Stored records:
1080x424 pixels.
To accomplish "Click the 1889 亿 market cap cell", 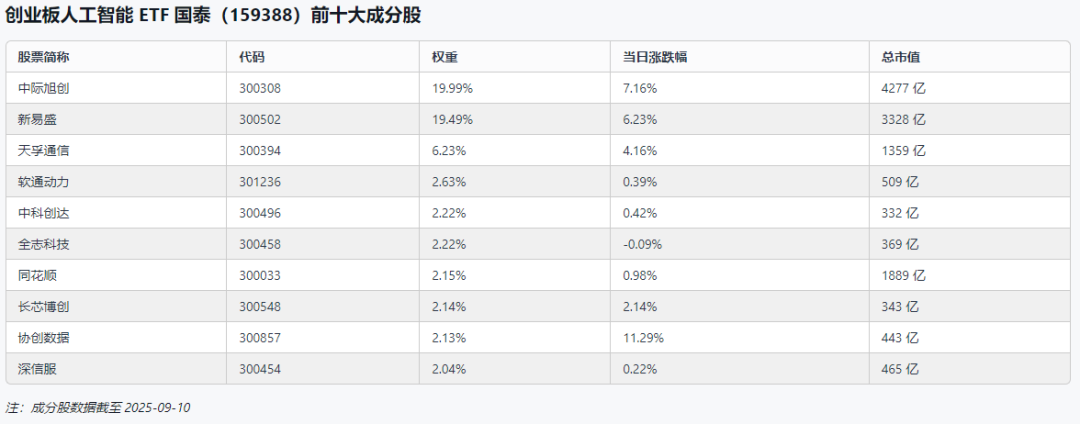I will click(x=904, y=275).
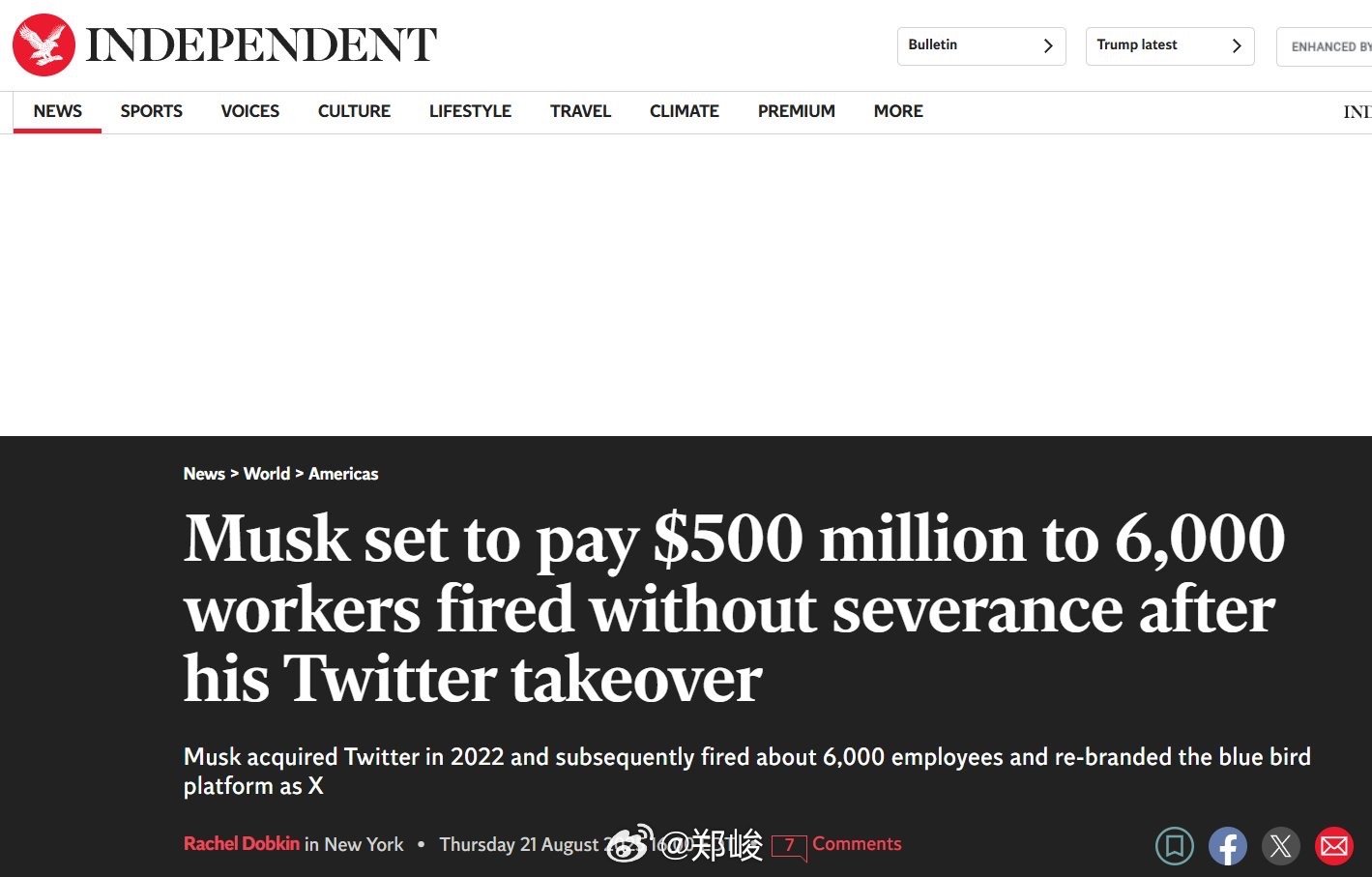
Task: Select the NEWS tab
Action: (58, 111)
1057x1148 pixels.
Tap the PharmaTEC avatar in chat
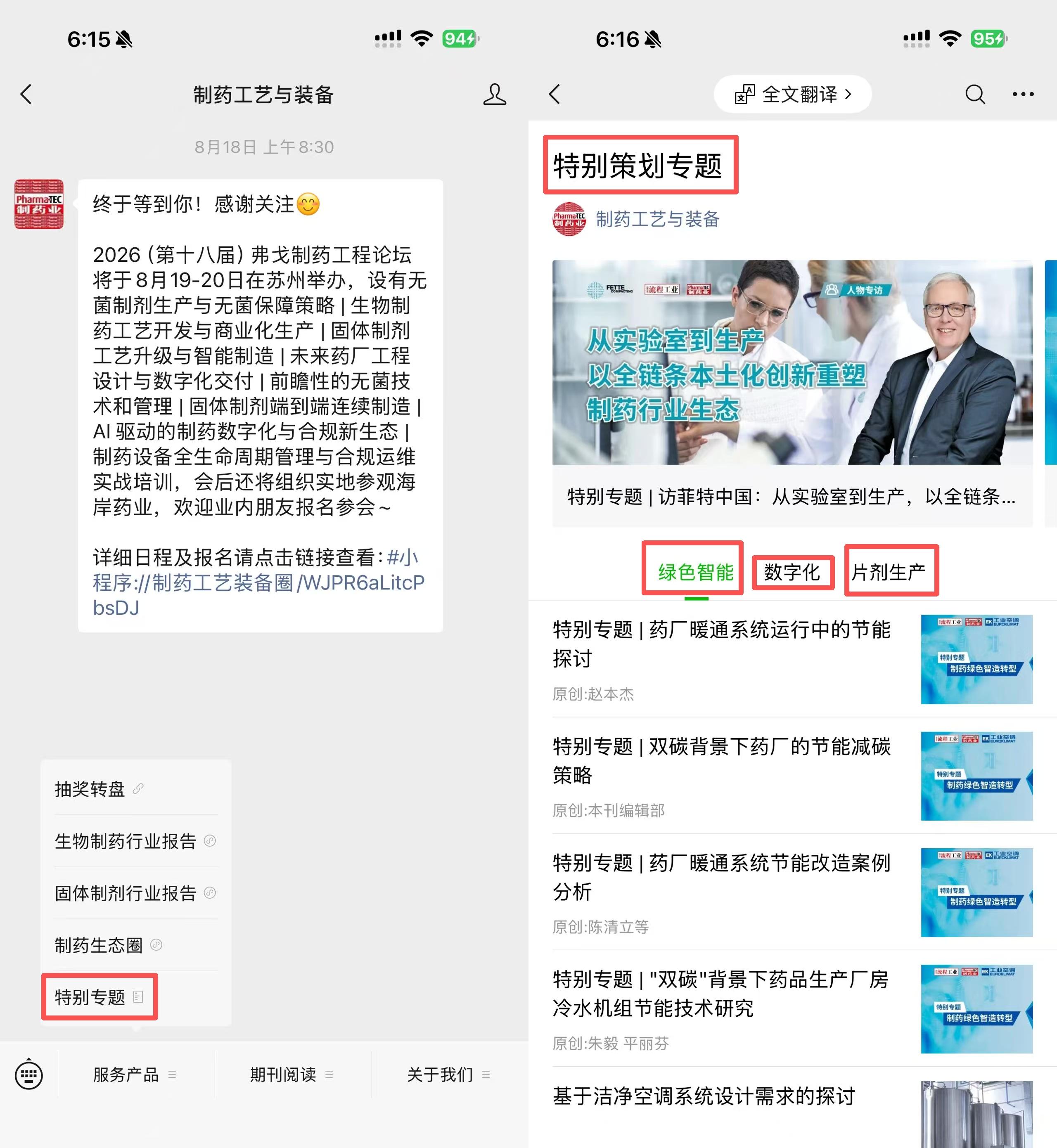pos(39,204)
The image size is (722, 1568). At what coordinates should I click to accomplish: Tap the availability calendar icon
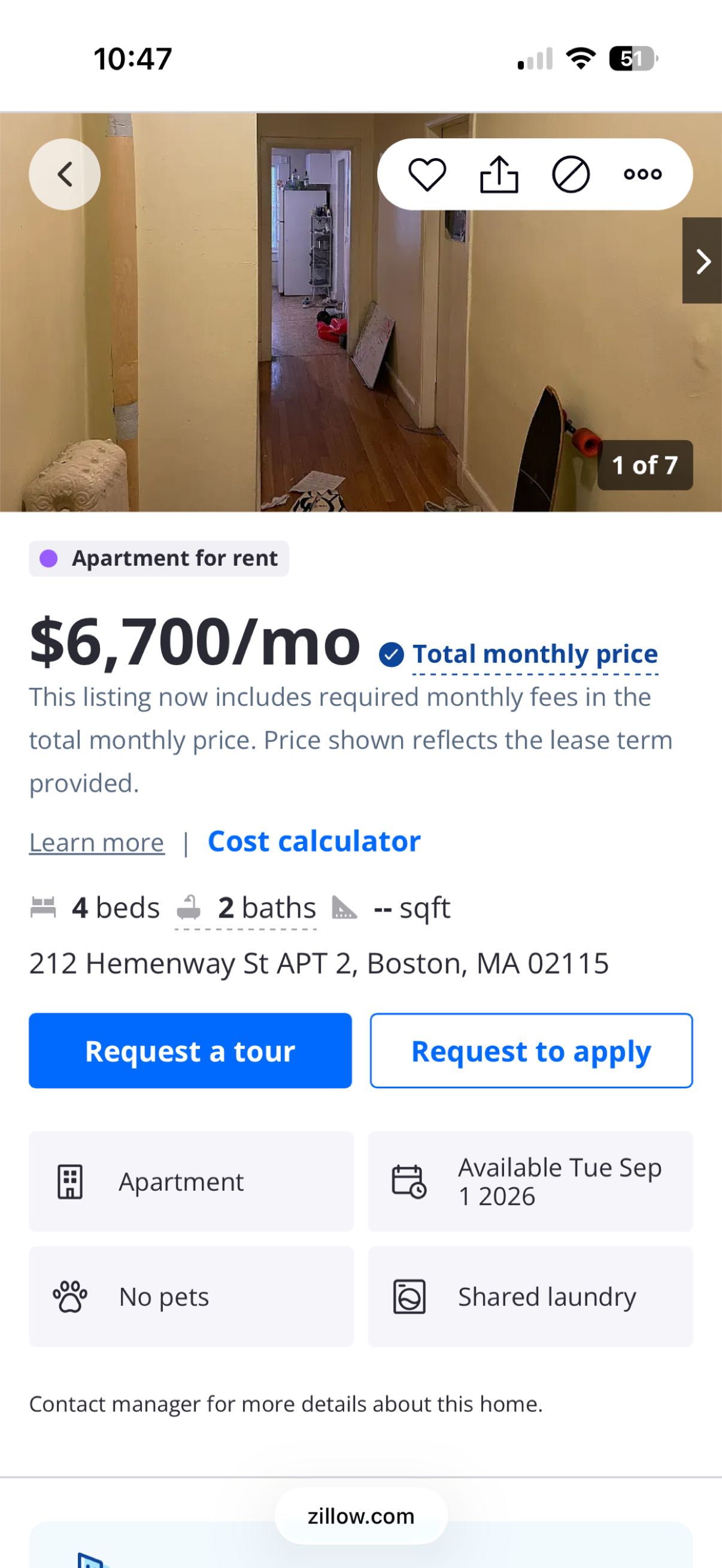[408, 1182]
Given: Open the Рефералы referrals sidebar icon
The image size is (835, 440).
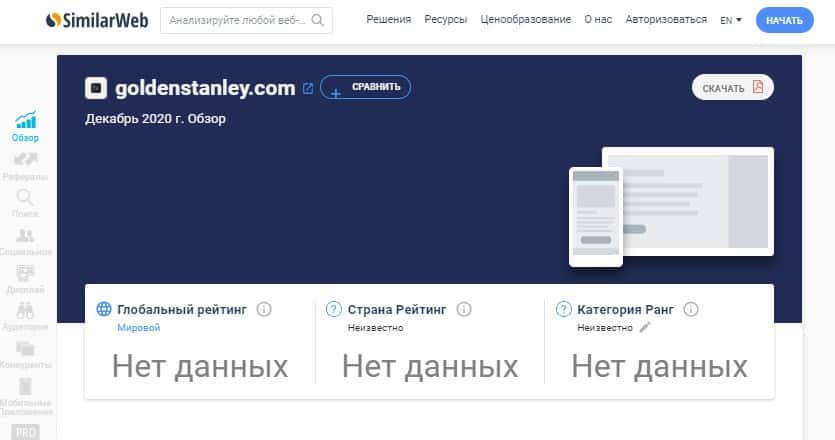Looking at the screenshot, I should point(26,165).
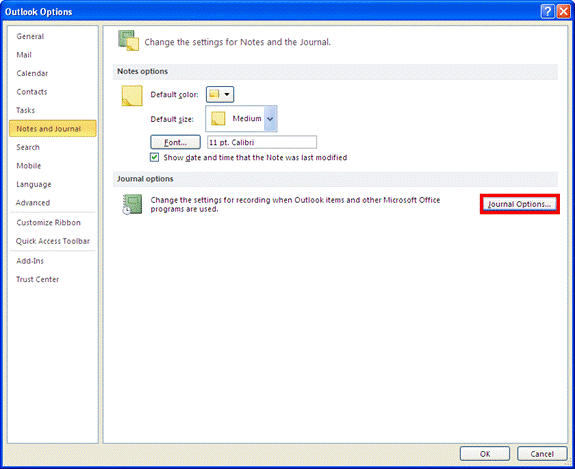Open Journal Options button
This screenshot has width=575, height=469.
point(520,204)
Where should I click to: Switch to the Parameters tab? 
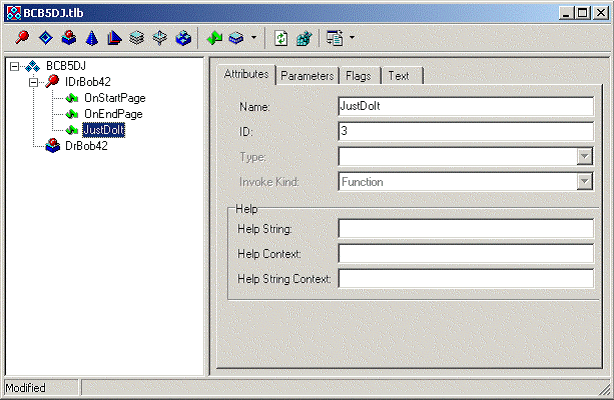[x=307, y=76]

> **WORK ITEM**:
Copy out, without any pictures, the lines of the records above from the one containing "The image size is (835, 440)." through the final line, both ends included.

> **WORKED SOLUTION**:
The image size is (835, 440).
Looking at the screenshot, I should point(26,165).
Open Journal Options button
This screenshot has width=575, height=469.
point(520,204)
Where should I click to: Switch to the Parameters tab? 
[x=307, y=76]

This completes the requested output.